In some examples, a context-based input interface may include one or more selectable functions that may execute to modify the input interface increasing the efficiency of user interaction with the input interface. The one or more functions may be selected so as to reduce a quantity of buttons that may be actuated by the user to provide input to the input interface. For example, the context-based input interface may enable a quick access to text-editing functions such as, but not limited to, backspace (e.g., to delete the character to the left of a selected position within the text input), space (e.g., to provide a space character at a selected position of the text input), delete (e.g., to delete the character to the right of a selected position within the text input), enter (e.g., to submit the current text input via the input interface), delete all (e.g., to remove the text input), return (e.g., to return to a previous interface from the input interface), view (e.g., to reveal obscured characters such as those from a password entry), input special (e.g., add preselected text such as common domain names for email addresses, frequently input text, etc.), predictive input (e.g., a predicted character or word likely to be added after a previous character or word input, predicted other input, etc.), combinations thereof, or the like.
In some instances, in addition to or in place of the text-editing functions, the context-based input interface may include quickly selectable entries from the input interface. For instance, an input interface including a representation of a keyboard may be usable to generate an input text string. An input device may be used to select individual characters from the representation of the keyboard. A context-based input interface may include one or more selectable characters (and/or text-editing functions) from the input interface determined based on a distance from the currently selected character of the input interface from which the context-based input interface is accessed. For example, a representation of a keyboard may represent characters in a grid pattern that is 6 by 7 with a first row including the characters a-f, the second row including the characters g-l, etc. (as depicted in
The context-based input interface can be accessed with a single button actuation and a function or input can be selected from the context-based input interface for a second button actuation (or by de-actuating the button by removing pressure applied to the button after the single button actuation). The context-based input interface enables entering text or editing text with one or two actuations of a button that would ordinarily necessitate multiple actuations to navigated to a particular character followed by an actuation to select the character to add to the current input.
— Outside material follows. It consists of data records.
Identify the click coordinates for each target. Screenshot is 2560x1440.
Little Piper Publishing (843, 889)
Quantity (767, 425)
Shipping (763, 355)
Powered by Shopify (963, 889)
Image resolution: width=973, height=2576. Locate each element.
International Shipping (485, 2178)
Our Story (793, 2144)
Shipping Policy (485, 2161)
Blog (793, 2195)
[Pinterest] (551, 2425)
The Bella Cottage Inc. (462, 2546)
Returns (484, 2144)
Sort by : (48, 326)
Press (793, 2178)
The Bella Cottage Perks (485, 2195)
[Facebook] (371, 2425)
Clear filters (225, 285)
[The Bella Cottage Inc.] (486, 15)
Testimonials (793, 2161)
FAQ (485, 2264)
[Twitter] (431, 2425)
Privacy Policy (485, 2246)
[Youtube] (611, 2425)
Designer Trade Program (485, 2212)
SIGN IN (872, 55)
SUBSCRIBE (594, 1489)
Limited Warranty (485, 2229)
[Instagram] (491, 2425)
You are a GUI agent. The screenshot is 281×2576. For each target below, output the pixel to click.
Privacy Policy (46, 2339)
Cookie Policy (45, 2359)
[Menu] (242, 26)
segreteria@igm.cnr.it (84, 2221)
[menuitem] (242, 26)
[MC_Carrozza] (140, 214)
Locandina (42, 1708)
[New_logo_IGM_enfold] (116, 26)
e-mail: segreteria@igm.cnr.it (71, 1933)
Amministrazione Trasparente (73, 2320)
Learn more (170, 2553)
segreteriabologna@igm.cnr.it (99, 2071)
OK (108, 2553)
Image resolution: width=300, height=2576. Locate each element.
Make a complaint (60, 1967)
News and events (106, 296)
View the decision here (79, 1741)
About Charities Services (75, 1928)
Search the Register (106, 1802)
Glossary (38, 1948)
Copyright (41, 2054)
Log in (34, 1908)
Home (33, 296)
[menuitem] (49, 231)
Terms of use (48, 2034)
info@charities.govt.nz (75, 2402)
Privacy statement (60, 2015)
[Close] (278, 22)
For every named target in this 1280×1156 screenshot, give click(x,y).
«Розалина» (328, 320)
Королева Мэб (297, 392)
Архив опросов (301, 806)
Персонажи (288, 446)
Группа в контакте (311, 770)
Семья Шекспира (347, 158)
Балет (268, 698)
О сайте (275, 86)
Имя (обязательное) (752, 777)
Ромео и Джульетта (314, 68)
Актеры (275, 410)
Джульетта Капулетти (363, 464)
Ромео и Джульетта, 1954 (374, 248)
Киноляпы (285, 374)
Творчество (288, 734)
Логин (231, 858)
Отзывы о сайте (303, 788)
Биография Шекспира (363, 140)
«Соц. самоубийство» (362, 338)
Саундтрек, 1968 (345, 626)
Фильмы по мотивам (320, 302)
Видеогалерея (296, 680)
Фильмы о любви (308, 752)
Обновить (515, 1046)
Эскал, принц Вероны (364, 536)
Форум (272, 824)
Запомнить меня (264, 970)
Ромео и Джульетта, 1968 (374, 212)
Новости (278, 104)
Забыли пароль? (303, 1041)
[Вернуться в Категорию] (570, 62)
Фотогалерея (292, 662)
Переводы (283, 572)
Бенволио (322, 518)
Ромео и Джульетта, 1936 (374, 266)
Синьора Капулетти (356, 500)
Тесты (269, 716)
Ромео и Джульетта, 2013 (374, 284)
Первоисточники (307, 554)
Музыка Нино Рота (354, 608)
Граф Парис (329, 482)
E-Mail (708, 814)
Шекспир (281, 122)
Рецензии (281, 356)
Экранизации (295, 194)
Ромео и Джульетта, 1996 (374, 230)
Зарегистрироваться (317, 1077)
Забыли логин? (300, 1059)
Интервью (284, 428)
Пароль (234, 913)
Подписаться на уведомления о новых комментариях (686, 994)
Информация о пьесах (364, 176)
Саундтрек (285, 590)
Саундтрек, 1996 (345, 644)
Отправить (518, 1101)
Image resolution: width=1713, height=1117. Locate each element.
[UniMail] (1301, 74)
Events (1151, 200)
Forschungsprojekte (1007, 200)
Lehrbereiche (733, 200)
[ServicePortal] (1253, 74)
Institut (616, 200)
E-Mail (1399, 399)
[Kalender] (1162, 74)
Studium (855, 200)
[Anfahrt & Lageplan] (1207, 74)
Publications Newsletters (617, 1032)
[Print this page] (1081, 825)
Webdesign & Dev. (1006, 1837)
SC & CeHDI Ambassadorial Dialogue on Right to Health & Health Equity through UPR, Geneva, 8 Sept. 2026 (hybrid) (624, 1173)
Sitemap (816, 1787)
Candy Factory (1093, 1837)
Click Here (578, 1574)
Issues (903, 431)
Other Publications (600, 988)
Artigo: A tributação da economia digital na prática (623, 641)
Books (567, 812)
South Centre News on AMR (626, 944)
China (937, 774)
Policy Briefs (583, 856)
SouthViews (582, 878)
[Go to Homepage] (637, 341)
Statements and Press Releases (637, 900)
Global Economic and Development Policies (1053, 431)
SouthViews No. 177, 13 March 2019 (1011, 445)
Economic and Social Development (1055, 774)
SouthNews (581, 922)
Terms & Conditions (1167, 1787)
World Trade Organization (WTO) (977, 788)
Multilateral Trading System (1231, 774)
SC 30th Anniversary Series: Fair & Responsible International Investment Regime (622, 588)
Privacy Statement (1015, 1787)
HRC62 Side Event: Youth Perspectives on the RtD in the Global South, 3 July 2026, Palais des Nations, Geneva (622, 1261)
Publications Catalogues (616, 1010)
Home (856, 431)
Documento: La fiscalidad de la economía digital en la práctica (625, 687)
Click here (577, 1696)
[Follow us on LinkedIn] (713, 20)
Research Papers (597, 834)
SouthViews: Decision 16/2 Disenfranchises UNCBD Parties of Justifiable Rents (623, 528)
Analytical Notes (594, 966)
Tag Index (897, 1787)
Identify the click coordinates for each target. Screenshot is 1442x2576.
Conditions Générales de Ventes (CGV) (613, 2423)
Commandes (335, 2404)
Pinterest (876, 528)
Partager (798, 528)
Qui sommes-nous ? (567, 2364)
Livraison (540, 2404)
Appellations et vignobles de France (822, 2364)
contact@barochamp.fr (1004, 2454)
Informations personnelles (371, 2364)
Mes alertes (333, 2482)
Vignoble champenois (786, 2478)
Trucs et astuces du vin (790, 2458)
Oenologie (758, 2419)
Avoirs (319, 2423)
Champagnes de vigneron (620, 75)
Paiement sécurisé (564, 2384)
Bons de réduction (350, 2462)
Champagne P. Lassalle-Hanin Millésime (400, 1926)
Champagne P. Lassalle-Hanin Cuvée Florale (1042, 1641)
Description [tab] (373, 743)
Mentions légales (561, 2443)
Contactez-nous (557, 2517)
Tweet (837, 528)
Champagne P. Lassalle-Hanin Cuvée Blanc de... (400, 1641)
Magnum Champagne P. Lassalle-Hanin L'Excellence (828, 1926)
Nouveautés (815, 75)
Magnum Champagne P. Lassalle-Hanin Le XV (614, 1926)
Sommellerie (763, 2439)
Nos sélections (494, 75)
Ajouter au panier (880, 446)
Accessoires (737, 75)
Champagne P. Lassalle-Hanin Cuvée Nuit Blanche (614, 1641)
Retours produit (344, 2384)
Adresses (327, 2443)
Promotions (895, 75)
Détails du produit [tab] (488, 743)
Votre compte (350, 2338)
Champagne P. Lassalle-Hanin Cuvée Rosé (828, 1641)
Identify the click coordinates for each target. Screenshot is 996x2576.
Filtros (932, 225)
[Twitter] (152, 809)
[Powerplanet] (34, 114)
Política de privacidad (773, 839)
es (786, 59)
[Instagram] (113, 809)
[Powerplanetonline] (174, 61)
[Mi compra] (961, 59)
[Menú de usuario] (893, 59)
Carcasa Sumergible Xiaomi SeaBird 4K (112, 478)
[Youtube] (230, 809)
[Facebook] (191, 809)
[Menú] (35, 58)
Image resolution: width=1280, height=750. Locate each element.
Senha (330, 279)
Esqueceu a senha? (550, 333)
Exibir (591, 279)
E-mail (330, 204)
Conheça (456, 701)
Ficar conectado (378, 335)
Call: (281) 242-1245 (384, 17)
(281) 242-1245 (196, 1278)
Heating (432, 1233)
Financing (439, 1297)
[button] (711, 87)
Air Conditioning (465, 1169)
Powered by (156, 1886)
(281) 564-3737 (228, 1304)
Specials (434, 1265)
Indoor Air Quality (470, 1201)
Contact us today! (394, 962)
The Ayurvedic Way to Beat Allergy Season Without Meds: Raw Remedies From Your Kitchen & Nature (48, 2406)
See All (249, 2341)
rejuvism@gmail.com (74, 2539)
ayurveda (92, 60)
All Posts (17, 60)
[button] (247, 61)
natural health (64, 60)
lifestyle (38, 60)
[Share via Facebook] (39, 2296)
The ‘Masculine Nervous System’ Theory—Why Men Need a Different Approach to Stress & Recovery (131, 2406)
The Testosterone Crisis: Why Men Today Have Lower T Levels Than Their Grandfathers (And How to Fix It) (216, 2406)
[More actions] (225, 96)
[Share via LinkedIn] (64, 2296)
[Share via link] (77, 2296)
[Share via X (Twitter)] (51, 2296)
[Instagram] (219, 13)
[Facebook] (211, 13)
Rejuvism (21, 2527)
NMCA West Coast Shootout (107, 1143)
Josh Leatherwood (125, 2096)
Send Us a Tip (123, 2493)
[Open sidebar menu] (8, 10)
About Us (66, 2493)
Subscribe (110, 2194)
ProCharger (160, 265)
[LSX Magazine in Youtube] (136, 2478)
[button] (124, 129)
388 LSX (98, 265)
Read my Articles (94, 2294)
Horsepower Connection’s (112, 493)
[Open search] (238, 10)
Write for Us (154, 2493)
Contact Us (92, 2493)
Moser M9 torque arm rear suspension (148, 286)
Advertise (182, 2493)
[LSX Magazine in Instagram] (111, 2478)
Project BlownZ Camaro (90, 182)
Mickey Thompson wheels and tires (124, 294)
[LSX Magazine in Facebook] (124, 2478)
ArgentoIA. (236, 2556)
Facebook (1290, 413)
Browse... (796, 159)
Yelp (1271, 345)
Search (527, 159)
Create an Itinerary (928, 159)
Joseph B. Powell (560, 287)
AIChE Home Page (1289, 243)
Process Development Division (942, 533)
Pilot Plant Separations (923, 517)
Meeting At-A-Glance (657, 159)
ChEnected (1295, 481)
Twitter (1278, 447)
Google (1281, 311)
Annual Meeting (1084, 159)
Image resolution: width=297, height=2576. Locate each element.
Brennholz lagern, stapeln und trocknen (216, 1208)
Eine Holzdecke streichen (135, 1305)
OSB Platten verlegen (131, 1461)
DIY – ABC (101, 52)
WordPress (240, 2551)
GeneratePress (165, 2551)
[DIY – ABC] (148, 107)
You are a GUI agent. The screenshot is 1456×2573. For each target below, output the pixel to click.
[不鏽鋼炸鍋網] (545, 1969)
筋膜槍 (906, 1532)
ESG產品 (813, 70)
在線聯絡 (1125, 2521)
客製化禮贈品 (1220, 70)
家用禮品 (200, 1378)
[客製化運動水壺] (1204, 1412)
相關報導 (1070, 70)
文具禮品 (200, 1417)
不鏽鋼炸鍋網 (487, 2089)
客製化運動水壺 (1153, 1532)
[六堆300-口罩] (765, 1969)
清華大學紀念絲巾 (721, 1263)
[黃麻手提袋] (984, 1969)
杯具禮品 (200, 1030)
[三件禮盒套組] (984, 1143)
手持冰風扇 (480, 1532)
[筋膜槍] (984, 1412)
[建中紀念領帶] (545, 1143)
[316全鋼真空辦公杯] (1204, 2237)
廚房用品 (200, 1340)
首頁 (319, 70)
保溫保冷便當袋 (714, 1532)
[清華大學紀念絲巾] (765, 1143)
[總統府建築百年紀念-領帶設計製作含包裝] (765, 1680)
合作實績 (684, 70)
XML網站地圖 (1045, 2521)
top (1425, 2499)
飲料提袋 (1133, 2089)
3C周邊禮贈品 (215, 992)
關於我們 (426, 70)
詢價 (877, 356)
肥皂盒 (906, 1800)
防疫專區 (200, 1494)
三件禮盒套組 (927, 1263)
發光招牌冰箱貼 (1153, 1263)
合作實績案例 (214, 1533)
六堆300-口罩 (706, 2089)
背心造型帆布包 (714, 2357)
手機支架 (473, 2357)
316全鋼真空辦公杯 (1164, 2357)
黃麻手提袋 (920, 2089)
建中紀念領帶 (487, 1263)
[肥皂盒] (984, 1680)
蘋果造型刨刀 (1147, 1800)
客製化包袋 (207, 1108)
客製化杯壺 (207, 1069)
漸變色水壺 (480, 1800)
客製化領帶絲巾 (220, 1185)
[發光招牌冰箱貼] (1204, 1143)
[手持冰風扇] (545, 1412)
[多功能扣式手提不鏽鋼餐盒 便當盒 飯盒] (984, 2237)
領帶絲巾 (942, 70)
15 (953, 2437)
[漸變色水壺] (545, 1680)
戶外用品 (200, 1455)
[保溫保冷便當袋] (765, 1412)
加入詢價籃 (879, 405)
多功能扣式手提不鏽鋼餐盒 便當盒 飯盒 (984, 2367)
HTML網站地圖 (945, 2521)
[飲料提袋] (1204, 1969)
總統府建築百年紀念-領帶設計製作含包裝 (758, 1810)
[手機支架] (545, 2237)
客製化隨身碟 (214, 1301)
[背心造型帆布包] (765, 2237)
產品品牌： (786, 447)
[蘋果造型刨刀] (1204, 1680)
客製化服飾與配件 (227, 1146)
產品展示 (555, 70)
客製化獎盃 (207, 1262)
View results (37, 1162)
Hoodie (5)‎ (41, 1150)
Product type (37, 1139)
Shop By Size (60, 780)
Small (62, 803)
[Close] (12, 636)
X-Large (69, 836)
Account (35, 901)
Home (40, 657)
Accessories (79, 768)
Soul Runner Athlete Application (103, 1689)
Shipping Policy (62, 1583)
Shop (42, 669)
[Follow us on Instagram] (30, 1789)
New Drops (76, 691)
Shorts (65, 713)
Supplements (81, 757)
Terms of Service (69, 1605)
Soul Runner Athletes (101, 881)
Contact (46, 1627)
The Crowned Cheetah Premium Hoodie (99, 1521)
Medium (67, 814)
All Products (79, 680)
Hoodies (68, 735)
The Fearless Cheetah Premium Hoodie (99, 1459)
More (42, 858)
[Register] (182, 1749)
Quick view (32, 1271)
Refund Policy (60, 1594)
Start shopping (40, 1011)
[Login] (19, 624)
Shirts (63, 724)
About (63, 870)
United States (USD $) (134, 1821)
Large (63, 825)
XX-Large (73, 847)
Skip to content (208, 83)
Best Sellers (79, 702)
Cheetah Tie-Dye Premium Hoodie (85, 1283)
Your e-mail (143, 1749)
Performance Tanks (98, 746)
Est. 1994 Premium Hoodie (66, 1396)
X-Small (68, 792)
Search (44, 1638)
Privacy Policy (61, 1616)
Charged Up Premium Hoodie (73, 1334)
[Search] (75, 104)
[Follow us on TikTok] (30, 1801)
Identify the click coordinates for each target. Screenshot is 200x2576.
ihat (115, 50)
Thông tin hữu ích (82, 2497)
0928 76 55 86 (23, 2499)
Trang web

The media device may define the context-based input interface when input associated with the context-based input interface is received from an input device. The media device may define a set of options to be presented by the context-based input interface. The set of options may include one or more selectable input and/or more text-editing input that can be included in the context-based input interface based on the input interface from which the context-based input interface is accessed. In some instances, the media device may then filter the set of options based on contextual information associated with the input interface from which the context-based input interface is accessed such as, but not limited to, an interface type associated with the input interface from which the context-based input interface is accessed, an input type acceptable by the input interface from which the context-based input interface is accessed, user information, previous input received by the input interface, historical input provided by the user, a position of a cursor or a current location of the input interface when the context-based input interface is accessed, combinations thereof, or the like. The media device may then select the first one or more options from the remaining set of options to include in the context-based input interface. In other instances, the media device may represent the set of options as a hierarchy based on a category or value assigned to each option. The media device may order the set of options based on the hierarchy and select the top one or more context-based input interface (e.g., the one or more options that are positioned highest or first in the hierarchy, etc.) to include in the context-based input interface.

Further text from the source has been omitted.